■ **Available data**:
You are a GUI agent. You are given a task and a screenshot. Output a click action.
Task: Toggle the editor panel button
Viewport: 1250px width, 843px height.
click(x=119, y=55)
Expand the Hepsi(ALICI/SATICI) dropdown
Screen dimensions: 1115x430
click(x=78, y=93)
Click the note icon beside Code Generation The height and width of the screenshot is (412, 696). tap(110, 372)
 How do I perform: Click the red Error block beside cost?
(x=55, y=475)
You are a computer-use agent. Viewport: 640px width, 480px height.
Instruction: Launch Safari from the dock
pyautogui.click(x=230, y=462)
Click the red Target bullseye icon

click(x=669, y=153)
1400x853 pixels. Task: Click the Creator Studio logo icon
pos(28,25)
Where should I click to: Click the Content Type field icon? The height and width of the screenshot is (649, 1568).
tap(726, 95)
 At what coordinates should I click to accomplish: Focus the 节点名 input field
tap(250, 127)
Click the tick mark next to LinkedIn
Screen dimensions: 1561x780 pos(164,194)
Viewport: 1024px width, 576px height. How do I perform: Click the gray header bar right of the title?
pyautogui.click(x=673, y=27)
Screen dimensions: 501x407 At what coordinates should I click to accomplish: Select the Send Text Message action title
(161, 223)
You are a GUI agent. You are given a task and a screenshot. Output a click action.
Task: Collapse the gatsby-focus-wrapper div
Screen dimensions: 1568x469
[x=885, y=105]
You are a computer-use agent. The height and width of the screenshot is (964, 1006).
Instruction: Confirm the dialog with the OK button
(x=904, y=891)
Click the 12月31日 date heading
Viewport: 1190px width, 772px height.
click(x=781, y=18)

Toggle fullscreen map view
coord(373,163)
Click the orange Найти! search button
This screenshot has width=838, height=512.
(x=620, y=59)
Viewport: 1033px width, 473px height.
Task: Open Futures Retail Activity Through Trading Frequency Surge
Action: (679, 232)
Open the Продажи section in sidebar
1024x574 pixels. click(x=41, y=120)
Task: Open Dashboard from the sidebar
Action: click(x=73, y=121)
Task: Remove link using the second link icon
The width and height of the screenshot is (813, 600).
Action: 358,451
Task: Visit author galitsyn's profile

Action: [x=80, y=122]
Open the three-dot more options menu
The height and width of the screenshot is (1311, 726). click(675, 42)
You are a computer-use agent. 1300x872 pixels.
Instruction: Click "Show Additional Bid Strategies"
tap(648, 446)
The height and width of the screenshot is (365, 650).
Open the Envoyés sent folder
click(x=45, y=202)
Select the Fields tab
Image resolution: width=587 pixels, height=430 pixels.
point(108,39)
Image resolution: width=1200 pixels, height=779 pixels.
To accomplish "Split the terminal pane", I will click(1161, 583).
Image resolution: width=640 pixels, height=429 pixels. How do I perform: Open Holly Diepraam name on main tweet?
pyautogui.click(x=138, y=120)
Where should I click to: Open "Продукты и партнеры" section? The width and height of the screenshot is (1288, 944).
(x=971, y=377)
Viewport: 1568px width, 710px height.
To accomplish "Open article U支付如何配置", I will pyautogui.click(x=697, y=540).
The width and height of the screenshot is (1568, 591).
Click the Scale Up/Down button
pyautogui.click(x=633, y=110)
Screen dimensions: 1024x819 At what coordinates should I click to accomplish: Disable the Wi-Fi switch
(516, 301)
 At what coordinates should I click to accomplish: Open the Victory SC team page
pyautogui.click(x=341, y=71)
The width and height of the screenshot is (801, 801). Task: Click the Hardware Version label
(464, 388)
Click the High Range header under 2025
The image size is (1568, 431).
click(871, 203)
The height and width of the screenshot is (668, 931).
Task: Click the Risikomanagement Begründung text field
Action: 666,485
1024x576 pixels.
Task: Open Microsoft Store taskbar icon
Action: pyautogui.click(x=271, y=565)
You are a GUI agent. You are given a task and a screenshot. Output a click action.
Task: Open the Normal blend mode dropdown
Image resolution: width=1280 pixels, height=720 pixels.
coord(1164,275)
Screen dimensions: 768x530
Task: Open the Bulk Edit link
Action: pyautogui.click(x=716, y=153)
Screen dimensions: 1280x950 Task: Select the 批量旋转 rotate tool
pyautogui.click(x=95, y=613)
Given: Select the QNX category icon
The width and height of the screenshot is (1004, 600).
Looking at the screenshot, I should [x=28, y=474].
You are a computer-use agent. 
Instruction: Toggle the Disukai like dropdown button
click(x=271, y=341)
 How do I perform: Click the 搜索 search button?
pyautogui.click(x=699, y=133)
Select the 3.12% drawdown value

■ **Task instructions**: Your answer must consist solely of the lines above between the line holding "You are a computer-use agent. The" and the line holding "Task: Remove link using the second link icon", inclusive, copied exactly.

■ **Answer to this problem**:
You are a computer-use agent. The height and width of the screenshot is (964, 1006).
Instruction: Confirm the dialog with the OK button
(x=904, y=891)
Click the 12月31日 date heading
Viewport: 1190px width, 772px height.
click(x=781, y=18)

Toggle fullscreen map view
coord(373,163)
Click the orange Найти! search button
This screenshot has width=838, height=512.
(x=620, y=59)
Viewport: 1033px width, 473px height.
Task: Open Futures Retail Activity Through Trading Frequency Surge
Action: (679, 232)
Open the Продажи section in sidebar
1024x574 pixels. click(x=41, y=120)
Task: Open Dashboard from the sidebar
Action: click(x=73, y=121)
Task: Remove link using the second link icon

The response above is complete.